Previous Topic Next Topic
 
classic Classic list List threaded Threaded
12 messages Options
Reply | Threaded
Open this post in threaded view
|

Textscan Stops for Missing Data

gciriani
I'm reading a large tab-delimited file with a mix of text and numbers. It seems that Textscan does a better job than other solutions, especially because of the format %q and some text data are enclosed in quotation marks. However, where data are missing Textscan stops. Matlab seems to be able to keep going, but Octave stops. I tried a few of the options to no avail, and probably I do not understand their functioning properly.
fID = fopen("C:/Users/Giovanni/Documents/exmod.tab.txt");
C = textscan (fID, "%q %q %f %q %f %q %f % f%"...
      ,"HeaderLines", 1 ...
      ,"EmptyValue", NaN ...
      ,"Delimiter", "\t"...
      ,"ReturnOnError", true...%default value not needed
      );
Any suggestion is appreciated.
Giovanni Ciriani - Windows 10, Octave 4.2.1, configured for x86_64-w64-mingw32
Reply | Threaded
Open this post in threaded view
|

Re: Textscan Stops for Missing Data

NJank


On Aug 24, 2017 2:57 AM, "gciriani" <[hidden email]> wrote:
I'm reading a large tab-delimited file with a mix of text and numbers. It
seems that Textscan does a better job than other solutions, especially
because of the format %q and some text data are enclosed in quotation marks.
However, where data are missing Textscan stops. Matlab seems to be able to
keep going, but Octave stops.

Can you provide a few lines of sample data that cause the problem?

_______________________________________________
Help-octave mailing list
[hidden email]
https://lists.gnu.org/mailman/listinfo/help-octave
Reply | Threaded
Open this post in threaded view
|

Re: Textscan Stops for Missing Data

gciriani
This post was updated on .
I have attached sample exlong.tab of about 110 lines (after the header). The code I had outlined reads correctly the first 30 lines; at the 31st line it reads the data up to the column with the missing datum (column viewtime), and it stops.

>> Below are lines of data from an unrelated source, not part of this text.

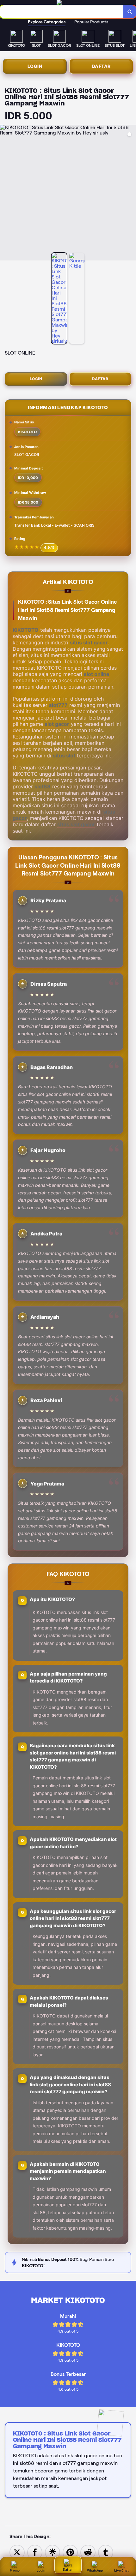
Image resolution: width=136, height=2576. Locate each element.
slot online (96, 674)
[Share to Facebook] (34, 2552)
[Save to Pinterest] (70, 2552)
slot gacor (57, 724)
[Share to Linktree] (52, 2552)
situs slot (64, 755)
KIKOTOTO (26, 630)
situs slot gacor (89, 642)
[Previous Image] (5, 193)
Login (35, 66)
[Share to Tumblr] (105, 2552)
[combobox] (62, 11)
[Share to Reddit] (88, 2552)
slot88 (42, 786)
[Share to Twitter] (17, 2552)
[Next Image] (131, 193)
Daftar (101, 66)
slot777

The MatLab reference shows under section Specify Delimiter and Empty Value Conversion that it should be possible to keep going.

P.S.
For the example I just included the format string needs to be the following:
"%q %q %f %q %f %q %f %f %q %f %q %f %q %s %f %q"
Giovanni Ciriani - Windows 10, Octave 4.2.1, configured for x86_64-w64-mingw32
Reply | Threaded
Open this post in threaded view
|

Re: Textscan Stops for Missing Data

siko1056
I think in your case `textscan` has a problem with the Tab delimiter:

<code>
str = "\"1176-0\"\t5\t\"d\"\t4\n";
C = textscan (str, "%q %f %q %f","EmptyValue", NaN,"Delimiter", "\t", ...
  "ReturnOnError", true)
str = "\"1176-0\"\t\t\"d\"\t4\n";
C = textscan (str, "%q %f %q %f","EmptyValue", NaN,"Delimiter", "\t", ...
  "ReturnOnError", true)

## Replace delimiter with comma

str = "\"1176-0\",,\"d\",4\n";
C = textscan (str, "%q %f %q %f","EmptyValue", NaN,"Delimiter", ",", ...
  "ReturnOnError", true)
</code>

<output>
C =
{
  [1,1] =
  {
    [1,1] = 1176-0
  }

  [1,2] =  5
  [1,3] =
  {
    [1,1] = d
  }

  [1,4] =  4
}

C =
{
  [1,1] =
  {
    [1,1] = 1176-0
  }

  [1,2] = [](0x1)
  [1,3] = {}(0x1)
  [1,4] = [](0x1)
}

## Replace delimiter with comma

C =
{
  [1,1] =
  {
    [1,1] = 1176-0
  }

  [1,2] = NaN
  [1,3] =
  {
    [1,1] = d
  }

  [1,4] =  4
}
</output>

Maybe it is worth to file a bug report with the request to add a delimiter test for tabs like in [1].  For a temporary fix, you can use "Find&Replace" the Octave editor and convert you file to a comma separated value (CSV) file by substituting Tabs with commas.

HTH,
Kai

[1]: https://hg.savannah.gnu.org/hgweb/octave/file/e54e13ee99ce/libinterp/corefcn/file-io.cc#l1619
Reply | Threaded
Open this post in threaded view
|

Re: Textscan Stops for Missing Data

PhilipNienhuis
In reply to this post by gciriani
gciriani wrote
I have attached sample exlong.tab of about 110 lines (after the header). The code I had outlined reads correctly the first 30 lines; at the 31st line it reads the data up to the column with the missing datum (column viewtime), and it stops.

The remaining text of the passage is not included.